▶ **Available data**
- - - -
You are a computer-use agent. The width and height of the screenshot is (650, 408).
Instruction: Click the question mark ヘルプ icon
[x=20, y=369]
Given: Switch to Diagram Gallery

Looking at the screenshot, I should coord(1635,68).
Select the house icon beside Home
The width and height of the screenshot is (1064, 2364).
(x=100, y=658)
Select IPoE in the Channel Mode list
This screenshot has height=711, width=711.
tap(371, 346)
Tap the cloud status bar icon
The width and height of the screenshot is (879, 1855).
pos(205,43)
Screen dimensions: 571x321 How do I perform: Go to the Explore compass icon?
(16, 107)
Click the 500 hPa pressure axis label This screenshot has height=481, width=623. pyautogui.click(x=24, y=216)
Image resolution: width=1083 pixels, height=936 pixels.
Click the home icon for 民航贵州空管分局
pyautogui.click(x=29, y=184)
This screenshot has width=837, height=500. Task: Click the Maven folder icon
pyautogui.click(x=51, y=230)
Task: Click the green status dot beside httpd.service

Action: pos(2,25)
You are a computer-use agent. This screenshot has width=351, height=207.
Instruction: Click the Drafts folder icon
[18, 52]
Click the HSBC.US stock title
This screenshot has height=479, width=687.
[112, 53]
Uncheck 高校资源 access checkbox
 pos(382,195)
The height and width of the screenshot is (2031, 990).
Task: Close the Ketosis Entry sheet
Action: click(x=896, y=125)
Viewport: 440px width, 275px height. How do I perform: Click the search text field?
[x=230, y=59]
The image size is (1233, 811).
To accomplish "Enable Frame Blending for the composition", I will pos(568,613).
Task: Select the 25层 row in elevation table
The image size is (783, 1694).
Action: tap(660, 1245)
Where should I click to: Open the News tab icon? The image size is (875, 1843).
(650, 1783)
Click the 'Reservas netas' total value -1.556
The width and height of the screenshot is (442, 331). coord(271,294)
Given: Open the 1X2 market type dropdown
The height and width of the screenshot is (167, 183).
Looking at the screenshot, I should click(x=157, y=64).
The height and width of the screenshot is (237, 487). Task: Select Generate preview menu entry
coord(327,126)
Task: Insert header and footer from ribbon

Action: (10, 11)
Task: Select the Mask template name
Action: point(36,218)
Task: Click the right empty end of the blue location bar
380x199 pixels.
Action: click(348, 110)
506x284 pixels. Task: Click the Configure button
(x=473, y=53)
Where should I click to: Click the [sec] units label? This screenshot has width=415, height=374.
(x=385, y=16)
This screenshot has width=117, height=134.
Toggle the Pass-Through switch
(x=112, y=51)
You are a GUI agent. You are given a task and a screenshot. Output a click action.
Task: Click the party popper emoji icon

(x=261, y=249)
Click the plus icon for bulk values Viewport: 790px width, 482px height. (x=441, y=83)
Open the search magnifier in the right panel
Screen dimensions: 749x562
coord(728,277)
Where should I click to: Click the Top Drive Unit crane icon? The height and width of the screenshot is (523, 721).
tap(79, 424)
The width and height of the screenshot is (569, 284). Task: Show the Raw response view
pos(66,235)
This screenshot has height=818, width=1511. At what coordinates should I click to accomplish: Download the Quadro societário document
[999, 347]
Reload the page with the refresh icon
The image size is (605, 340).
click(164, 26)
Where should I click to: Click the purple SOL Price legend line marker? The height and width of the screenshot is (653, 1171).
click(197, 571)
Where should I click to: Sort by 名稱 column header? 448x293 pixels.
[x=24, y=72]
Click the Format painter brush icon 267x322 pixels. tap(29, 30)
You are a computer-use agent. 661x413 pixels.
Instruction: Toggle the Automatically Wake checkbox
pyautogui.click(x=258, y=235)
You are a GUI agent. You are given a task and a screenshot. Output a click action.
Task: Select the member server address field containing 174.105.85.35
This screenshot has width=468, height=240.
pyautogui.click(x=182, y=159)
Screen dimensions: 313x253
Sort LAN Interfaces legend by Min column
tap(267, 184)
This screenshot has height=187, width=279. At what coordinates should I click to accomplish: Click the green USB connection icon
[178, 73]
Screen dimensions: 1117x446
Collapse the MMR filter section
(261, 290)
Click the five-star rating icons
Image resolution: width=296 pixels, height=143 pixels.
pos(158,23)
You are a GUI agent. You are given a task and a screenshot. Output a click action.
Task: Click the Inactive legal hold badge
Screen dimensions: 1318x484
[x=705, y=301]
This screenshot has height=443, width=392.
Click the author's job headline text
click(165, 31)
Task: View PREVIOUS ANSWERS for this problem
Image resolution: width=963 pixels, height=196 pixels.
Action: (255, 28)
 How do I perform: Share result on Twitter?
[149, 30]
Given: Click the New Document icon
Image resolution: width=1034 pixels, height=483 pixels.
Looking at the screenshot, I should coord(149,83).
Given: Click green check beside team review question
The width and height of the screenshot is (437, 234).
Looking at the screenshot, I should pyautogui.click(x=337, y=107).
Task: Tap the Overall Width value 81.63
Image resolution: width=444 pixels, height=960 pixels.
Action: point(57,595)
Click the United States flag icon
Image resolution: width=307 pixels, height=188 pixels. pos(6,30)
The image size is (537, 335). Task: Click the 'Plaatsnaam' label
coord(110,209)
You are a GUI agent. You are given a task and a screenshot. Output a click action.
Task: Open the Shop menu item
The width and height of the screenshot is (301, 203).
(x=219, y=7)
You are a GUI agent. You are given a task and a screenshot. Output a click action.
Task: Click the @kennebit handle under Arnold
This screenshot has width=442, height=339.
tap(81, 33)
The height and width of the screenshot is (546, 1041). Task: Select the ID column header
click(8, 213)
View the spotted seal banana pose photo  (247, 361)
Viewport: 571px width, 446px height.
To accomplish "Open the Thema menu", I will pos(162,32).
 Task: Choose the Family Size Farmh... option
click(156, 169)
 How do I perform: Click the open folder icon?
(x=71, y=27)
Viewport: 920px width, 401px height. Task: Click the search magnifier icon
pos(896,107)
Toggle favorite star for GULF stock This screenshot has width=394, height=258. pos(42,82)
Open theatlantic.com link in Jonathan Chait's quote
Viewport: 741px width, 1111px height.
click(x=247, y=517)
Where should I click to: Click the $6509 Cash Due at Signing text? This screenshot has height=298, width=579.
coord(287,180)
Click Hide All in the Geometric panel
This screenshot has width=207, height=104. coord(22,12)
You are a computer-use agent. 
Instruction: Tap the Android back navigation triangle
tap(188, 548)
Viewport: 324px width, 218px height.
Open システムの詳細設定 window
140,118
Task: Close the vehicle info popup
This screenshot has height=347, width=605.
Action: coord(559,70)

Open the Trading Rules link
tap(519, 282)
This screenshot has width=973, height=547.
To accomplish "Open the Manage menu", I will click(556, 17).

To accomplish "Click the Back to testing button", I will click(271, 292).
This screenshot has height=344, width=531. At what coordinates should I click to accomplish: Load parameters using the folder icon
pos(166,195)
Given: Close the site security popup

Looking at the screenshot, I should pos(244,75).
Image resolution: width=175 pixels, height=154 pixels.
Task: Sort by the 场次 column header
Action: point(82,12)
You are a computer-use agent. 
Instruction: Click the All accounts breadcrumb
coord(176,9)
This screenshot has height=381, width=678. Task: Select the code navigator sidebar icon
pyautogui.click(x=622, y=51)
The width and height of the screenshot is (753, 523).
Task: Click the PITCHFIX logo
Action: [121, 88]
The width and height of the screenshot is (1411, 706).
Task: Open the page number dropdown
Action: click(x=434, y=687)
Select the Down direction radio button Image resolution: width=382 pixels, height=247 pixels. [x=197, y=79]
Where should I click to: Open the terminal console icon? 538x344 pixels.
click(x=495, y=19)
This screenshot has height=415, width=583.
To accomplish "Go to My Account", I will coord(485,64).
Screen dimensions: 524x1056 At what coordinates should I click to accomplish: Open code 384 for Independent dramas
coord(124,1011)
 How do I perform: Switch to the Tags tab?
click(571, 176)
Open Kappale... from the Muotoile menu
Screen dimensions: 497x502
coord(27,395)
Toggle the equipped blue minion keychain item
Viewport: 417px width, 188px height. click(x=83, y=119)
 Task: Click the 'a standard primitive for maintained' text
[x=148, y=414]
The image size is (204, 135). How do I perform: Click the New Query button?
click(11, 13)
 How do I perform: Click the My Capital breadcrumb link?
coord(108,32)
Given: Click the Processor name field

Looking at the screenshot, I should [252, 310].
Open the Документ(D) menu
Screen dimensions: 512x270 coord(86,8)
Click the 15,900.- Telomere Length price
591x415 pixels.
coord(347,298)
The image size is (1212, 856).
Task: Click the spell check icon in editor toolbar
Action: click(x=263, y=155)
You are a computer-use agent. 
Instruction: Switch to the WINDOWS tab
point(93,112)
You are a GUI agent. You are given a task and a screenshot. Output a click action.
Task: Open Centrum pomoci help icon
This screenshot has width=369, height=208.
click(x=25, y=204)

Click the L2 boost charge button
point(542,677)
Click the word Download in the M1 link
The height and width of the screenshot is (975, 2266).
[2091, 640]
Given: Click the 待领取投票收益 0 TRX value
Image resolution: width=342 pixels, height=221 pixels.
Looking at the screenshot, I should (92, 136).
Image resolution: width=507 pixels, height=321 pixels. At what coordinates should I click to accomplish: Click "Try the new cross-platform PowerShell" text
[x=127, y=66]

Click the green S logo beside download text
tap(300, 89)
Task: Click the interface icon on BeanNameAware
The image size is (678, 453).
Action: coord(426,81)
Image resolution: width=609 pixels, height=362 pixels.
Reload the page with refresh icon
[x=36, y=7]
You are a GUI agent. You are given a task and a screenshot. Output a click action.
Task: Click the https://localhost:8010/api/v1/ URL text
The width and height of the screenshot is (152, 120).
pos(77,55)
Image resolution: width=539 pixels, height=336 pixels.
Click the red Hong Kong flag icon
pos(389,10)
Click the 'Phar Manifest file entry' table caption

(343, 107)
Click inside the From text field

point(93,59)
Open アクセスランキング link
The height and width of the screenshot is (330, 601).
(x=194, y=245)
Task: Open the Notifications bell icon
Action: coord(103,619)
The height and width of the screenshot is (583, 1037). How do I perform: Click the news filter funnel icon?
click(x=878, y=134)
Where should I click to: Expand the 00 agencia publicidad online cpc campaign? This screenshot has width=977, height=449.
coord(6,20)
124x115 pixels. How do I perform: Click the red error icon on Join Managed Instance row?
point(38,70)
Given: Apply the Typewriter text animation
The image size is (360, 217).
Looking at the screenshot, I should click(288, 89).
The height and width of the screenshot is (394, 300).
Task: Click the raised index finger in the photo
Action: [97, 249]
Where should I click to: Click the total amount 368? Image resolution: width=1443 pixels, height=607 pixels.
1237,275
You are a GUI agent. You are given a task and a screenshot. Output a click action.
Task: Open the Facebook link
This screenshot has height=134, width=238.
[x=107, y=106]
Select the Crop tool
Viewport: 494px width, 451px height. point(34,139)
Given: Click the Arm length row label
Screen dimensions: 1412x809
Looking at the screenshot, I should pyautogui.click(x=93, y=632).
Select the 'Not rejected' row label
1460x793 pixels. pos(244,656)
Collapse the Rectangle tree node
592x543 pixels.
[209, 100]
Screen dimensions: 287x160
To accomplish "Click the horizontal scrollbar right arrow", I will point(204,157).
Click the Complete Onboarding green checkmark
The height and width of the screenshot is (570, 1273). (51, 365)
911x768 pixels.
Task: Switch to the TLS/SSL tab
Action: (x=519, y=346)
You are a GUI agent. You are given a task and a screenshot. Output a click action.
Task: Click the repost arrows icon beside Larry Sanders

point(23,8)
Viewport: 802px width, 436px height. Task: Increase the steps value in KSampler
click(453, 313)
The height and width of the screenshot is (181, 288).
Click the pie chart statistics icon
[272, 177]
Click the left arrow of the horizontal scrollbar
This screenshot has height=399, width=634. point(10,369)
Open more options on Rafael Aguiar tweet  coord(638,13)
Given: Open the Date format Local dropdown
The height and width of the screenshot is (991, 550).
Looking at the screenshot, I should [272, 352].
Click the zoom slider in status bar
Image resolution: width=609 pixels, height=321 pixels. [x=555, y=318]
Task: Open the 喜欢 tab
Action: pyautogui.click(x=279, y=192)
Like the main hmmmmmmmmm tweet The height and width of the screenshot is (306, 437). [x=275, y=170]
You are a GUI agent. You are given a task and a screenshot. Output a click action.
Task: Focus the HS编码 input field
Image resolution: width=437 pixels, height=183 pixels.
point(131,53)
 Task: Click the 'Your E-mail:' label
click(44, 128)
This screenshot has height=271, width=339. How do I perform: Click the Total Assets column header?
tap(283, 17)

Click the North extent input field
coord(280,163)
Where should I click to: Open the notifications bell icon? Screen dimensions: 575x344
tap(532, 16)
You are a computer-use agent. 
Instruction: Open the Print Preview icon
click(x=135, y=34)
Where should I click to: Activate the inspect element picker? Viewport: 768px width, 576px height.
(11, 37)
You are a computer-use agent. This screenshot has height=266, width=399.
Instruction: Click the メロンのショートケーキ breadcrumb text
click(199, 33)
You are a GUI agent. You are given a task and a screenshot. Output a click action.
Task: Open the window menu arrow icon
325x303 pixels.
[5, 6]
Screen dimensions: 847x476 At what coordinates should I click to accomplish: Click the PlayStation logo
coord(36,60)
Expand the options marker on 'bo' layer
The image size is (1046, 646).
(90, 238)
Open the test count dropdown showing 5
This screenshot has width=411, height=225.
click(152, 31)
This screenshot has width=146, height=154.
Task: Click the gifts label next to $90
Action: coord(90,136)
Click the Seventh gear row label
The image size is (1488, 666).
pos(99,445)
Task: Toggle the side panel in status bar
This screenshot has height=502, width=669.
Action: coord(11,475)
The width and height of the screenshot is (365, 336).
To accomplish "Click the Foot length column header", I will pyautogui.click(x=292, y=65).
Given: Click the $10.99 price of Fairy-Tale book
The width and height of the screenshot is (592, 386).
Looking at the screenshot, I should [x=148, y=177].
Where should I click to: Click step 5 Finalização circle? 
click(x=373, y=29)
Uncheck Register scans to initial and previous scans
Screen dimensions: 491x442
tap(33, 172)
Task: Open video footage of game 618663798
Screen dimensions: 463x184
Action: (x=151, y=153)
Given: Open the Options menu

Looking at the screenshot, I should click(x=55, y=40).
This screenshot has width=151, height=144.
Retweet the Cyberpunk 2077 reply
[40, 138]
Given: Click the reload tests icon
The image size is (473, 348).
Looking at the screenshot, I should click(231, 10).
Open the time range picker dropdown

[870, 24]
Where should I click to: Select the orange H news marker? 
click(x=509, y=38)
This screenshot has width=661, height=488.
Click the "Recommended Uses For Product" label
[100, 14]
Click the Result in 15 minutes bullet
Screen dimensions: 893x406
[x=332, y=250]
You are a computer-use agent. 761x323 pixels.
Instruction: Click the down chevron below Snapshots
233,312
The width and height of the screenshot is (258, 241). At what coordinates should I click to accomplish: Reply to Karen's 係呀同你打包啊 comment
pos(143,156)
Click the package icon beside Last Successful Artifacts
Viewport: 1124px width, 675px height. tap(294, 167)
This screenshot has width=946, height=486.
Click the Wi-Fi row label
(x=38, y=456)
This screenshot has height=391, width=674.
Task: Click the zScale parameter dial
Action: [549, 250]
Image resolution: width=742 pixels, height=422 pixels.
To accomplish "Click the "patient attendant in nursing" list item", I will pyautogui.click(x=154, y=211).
- - - -
▶ **Task**
Transcribe the records from their first line. Stop after the line with "Click the 500", including it.

▶ **Task output**
You are a computer-use agent. The width and height of the screenshot is (650, 408).
Instruction: Click the question mark ヘルプ icon
[x=20, y=369]
Given: Switch to Diagram Gallery

Looking at the screenshot, I should coord(1635,68).
Select the house icon beside Home
The width and height of the screenshot is (1064, 2364).
(x=100, y=658)
Select IPoE in the Channel Mode list
This screenshot has height=711, width=711.
tap(371, 346)
Tap the cloud status bar icon
The width and height of the screenshot is (879, 1855).
pos(205,43)
Screen dimensions: 571x321 How do I perform: Go to the Explore compass icon?
(16, 107)
Click the 500 hPa pressure axis label This screenshot has height=481, width=623. pyautogui.click(x=24, y=216)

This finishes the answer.